= Norbert von Hannenheim =

German composer

Norbert Wolfgang Stephan Hann von Hannenheim (15 May 1898, Nagyszeben – 29 September 1945 in the Landeskrankenhaus Obrawalde near Międzyrzecz) was an Austro-Hungarian-born German composer. He is seen as one of the most brilliant later pupils of Arnold Schoenberg.

== Life ==
A member of the Saxon community in Transylvania, Hannenheim was born in the city of Nagyszeben (in German: Hermannstadt, present-day Sibiu).
He visited the German High School in Hermannstadt and received private piano lessons. Hannenheim occupied himself with music since his childhood and occasionally wrote compositions as an autodidact. In 1916 he was scheduled to perform a movement of his piano sonata, but recruitment into the army prevented this. From his early times date some tonalic settings of poems, which he partly published himself.
He studied in Graz, Austria, from 1922 to 1923, and subsequently with Paul Graener in Leipzig. Here he composed pieces of chamber music for different ensembles, pieces for orchestra, one concerto for violin with chamber orchestra, one concerto for violoncello with chamber orchestra, one symphony for big orchestra in one movement and a concerto for big orchestra.
In 1925, in the competition for the "George Enescu-Preis", Hannenheim won the "Zweiten Nationalpreis für Komposition" ("Second national prize for composition"). The piece, which was performed, was the first of six sonatas for violin, composed in this year. It remained characteristic of Hannenheim, that he liked to write several pieces for the same instrument or ensemble nearly simultaneously. In 1928/29 he continued his composition studies with Alexander Jemnitz in Budapest. Hannenheim was then a pupil in Schoenberg's Master Class in Composition at the Prussian Academy of Arts in Berlin (1929 to 1932), along with Alfred Keller, Peter Schacht, Nikos Skalkottas and Natalia Pravosudovich. Schoenberg regarded him highly, calling him "one of the most interesting personalities I have ever met". Perhaps Schoenberg was particularly impressed by Hannenheim, because "he was nearly the only one, who would contradict him" (Erich Schmid).

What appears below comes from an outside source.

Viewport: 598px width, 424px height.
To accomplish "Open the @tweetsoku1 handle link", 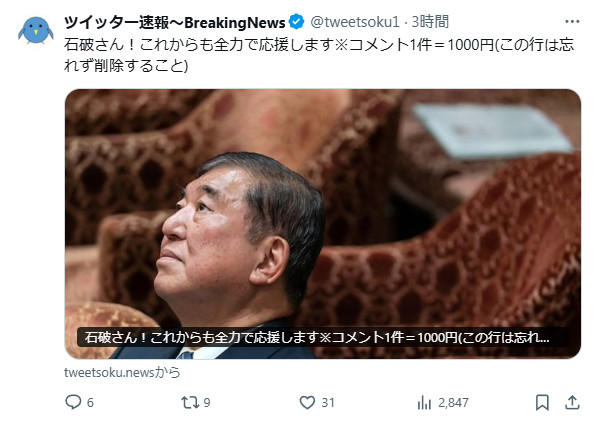I will pos(355,22).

Hannenheim was a prolific composer and espoused the twelve-note technique even as a student. His works were performed at concerts in the Akademie der Künste (for example, he conducted the premiere of a Symphony in a concert devoted to Schoenberg's pupils on 20 May 1930 — it shared the programme with works by his fellow-students Winfried Zillig and Nikos Skalkottas). He composed many pieces at this time, but had big problems, earning enough money to live on.
In 1932 he won the "Mendelssohn Staatspreis". In the same year he had a nervous breakdown, from which he soon recovered.
His "2. piano concerto with small orchestra" in one movement was very successful and was broadcast by many radio stations all over the world.
Together with other colleagues, he won the "Emil Hertzka-Preis" in 1933.
The "Dritte Reich" ended his career. He had only few concerts. But works of his were performed as a “Roumanian” composer, at pre-World War II ISCM Festivals (as a Romanian composer, since the ISCM was formally proscribed by the Nazi German musical authorities). Now he turned to arrangements of folk music. From the beginning of the Second World War, we know very little about Hannenheim.

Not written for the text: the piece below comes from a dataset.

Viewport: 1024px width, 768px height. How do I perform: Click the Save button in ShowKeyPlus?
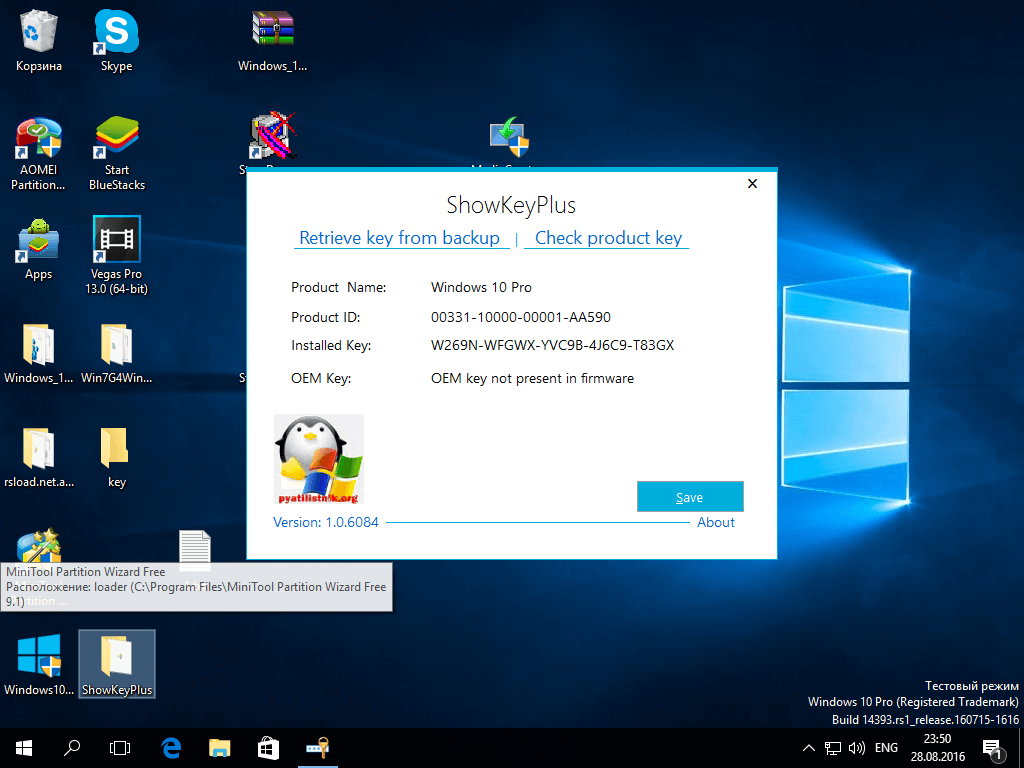tap(689, 497)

It was long believed that Hannenheim perished in an Allied air raid on Berlin and that all his scores were destroyed, but numerous songs, piano sonatas and string quartets have come to light in recent years. And it now appears that Hannenheim, who had intermittent but acute psychological problems, was admitted into a German psychiatric hospital in Berlin in 1944 and then into the Euthanasia hospital Obrawalde near Międzyrzecz (today Poland). He survived the Nazi regime, but died some four months after the war ended, from heart disease (according to the death certificate).

== Work ==
Hannenheim did register about 80 pieces for voice and piano at the "Genossenschaft Deutscher Tonsetzer". He used poems of artists like Rainer Maria Rilke, Friedrich Hölderlin, Max Dauthendey, Otto Erich Hartleben, Hermann Hesse, Friedrich Nietzsche, Christian Morgenstern, Rudolf G. Binding, Arno Holz.
Only 45 out of more than 230 pieces, are known today. The others were destroyed in the chaos of the war's end, are forgotten or were burned under delusion by Hannenheim himself.